Cazzo,” Gavino snaps.

“I’m sorry,” I whimper, afraid that he’s going to tell me that he can’t take care of me and a baby. I wouldn’t blame him, but I need his help, otherwise I’m pregnant, penniless, and homeless.

Gavino shakes his head. “Nothing to be sorry for, just shit timing. I can’t get Tiziano back before it arrives,” he explains.

My heart drops to my stomach and I realize that he’s not mad at me, he’s mad at the situation. I could ask him a dozen questions, a million even, but I don’t bother. My words are all jumbled in my head. I’m nineteen and I’m going to have a baby. I don’t know anything about babies and I’m going to bring one into this world—alone.

“How does the annulment go through now?” Arlo asks, shifting his gaze from me to Salvatore.

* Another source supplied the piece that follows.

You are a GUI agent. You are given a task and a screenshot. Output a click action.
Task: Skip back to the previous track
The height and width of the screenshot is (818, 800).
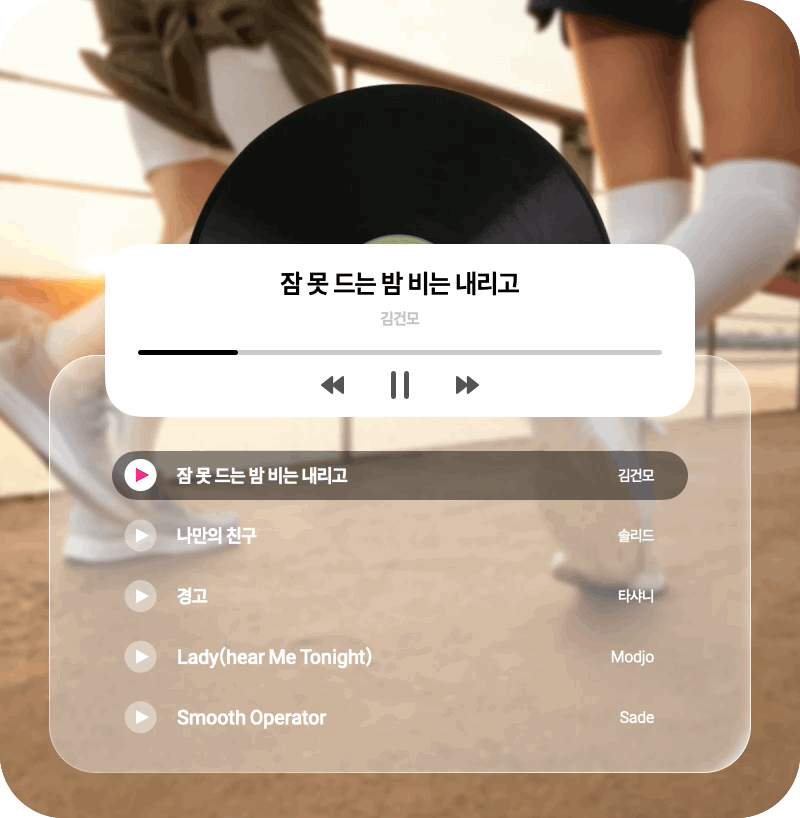tap(333, 385)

Salvatore doesn’t look away from me, instead something crosses his face, but I don’t understand what it means. He’s so closed off, but he’s showing me this and I mistake it for pity. Turning my head, I look down at my feet again, unsure of where to look or what to do.

“It continues as is,” Salvatore murmurs. “Tussio cannot know about the child. He cannot try to take claim.”

My head pops up at Salvatore’s words. “Take claim?” I exhale.

He nods his head once. “The government wouldn’t do it, but our rules don’t follow the government’s. If he finds out and you’re still bound to Tiziano, he could technically get control over you and the child as Tiziano’s father and a boss in his own right.”

Placing my hand on my belly, I shake my head a couple of times. “Never,” I hiss.

Salvatore nods his head. “Then the annulment goes through, and you stay out of sight as much as possible.”

“Should we put her in a safe house?” Arlo asks.

Salvatore shrugs. “We could.”

“Or?” I ask when he doesn’t finish.

He clears his throat. “She could live with someone. She will need help anyway.”

There is a long moment of silence, and the men look at one another, none of them speaking. They’re having some sort of silent conversation and they’re not letting me in on whatever it is. And they all jerk their chins, turning and walking away from me and toward Salvatore’s office, a clue that I won’t be let in on the conversation anytime soon.

“It’s all going to be okay,” Pippa whispers.

Turning to her, I try to give her a shaky smile before I murmur. “I hope so.”